Convert only the records below that run from the line that contains "will click(x=529, y=164)." through the line that contains "Action: [x=427, y=482]" into a two-column CSV headed instruction and response, with one row per record giving its text and its answer. Enclose each field in quotation marks and replace line breaks with spaces.

====

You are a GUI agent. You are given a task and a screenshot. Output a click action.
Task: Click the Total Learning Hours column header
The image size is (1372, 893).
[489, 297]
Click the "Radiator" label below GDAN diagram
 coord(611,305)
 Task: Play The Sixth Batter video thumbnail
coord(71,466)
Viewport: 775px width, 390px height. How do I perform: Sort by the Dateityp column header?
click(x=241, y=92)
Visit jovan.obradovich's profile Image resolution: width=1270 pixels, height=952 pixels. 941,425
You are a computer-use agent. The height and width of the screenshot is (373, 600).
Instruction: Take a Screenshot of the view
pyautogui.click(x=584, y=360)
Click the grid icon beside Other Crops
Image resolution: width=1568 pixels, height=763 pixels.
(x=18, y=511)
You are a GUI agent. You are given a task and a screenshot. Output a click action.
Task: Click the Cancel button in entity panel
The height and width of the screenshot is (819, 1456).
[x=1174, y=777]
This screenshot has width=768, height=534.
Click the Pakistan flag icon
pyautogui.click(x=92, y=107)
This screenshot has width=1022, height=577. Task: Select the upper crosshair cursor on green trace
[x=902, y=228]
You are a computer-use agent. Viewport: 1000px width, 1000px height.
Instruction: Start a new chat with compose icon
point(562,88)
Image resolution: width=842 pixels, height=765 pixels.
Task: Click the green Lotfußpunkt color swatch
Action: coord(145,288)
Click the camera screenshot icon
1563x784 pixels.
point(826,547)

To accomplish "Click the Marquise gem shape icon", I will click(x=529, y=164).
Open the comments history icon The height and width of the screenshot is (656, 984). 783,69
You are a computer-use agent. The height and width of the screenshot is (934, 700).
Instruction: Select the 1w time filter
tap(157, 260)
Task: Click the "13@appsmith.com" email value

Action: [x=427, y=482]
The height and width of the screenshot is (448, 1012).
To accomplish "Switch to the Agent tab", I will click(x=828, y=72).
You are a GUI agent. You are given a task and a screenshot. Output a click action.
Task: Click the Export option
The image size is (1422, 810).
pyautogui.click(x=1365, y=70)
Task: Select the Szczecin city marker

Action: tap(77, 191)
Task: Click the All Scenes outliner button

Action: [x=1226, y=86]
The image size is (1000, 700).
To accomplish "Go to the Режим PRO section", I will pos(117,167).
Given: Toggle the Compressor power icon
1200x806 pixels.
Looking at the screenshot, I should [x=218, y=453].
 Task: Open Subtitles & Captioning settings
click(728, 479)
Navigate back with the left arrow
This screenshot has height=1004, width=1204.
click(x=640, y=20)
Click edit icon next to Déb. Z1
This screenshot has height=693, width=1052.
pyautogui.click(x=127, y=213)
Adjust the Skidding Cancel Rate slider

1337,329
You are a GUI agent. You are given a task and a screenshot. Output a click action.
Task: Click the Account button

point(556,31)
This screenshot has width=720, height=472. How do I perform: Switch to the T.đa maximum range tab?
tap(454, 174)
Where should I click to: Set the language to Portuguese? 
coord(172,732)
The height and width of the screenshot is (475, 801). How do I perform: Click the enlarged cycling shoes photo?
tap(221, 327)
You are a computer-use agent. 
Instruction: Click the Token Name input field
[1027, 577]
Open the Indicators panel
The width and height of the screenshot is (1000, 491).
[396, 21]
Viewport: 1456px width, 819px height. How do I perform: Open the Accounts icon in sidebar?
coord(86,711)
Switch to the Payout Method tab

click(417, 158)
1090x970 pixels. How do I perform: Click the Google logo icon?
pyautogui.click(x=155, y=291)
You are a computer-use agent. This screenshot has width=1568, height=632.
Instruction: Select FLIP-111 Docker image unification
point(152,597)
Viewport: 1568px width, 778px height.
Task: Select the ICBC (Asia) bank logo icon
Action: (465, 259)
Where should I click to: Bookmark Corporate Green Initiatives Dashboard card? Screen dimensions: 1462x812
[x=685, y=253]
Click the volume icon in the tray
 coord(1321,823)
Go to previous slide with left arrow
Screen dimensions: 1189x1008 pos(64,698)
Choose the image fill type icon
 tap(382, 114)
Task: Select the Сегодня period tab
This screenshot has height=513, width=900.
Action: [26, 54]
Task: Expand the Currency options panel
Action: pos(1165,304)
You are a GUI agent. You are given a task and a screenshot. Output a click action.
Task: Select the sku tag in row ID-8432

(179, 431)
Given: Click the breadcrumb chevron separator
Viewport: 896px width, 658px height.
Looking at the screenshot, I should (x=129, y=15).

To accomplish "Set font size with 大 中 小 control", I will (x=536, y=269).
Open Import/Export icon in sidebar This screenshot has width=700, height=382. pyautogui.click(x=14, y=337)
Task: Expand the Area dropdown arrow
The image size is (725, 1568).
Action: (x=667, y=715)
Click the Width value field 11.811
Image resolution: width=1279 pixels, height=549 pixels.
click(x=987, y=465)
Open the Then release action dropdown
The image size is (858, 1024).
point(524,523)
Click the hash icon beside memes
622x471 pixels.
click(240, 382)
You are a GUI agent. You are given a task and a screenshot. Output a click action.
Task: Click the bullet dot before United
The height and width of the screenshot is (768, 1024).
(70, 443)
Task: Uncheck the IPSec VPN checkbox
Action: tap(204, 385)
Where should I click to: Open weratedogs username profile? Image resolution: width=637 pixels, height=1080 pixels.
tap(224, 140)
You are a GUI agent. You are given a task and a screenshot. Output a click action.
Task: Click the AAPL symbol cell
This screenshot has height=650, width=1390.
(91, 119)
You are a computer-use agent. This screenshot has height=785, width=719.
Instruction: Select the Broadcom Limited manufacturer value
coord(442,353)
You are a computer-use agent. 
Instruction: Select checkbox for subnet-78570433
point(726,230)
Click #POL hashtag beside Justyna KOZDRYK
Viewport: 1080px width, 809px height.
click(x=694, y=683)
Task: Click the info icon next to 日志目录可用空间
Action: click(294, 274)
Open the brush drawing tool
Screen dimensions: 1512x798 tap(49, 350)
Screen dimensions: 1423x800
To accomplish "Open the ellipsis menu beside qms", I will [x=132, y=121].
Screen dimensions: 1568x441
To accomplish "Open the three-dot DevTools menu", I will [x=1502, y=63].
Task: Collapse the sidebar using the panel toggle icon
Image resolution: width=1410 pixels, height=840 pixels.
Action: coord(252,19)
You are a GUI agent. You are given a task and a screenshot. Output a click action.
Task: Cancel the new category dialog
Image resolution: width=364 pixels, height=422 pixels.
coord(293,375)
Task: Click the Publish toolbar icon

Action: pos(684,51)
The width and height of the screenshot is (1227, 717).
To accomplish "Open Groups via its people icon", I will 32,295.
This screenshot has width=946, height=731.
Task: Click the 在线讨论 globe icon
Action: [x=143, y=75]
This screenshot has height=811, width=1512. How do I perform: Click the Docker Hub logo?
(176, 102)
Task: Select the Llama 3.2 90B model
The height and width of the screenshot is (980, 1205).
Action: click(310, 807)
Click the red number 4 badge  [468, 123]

====

*Task output*:
instruction,response
"To accomplish ""Click the Marquise gem shape icon"",","I will click(x=529, y=164)."
"Open the comments history icon The height and width of the screenshot is (656, 984).","783,69"
"You are a computer-use agent. The height and width of the screenshot is (934, 700). Instruction: Select the 1w time filter","tap(157, 260)"
"Task: Click the ""13@appsmith.com"" email value","Action: [x=427, y=482]"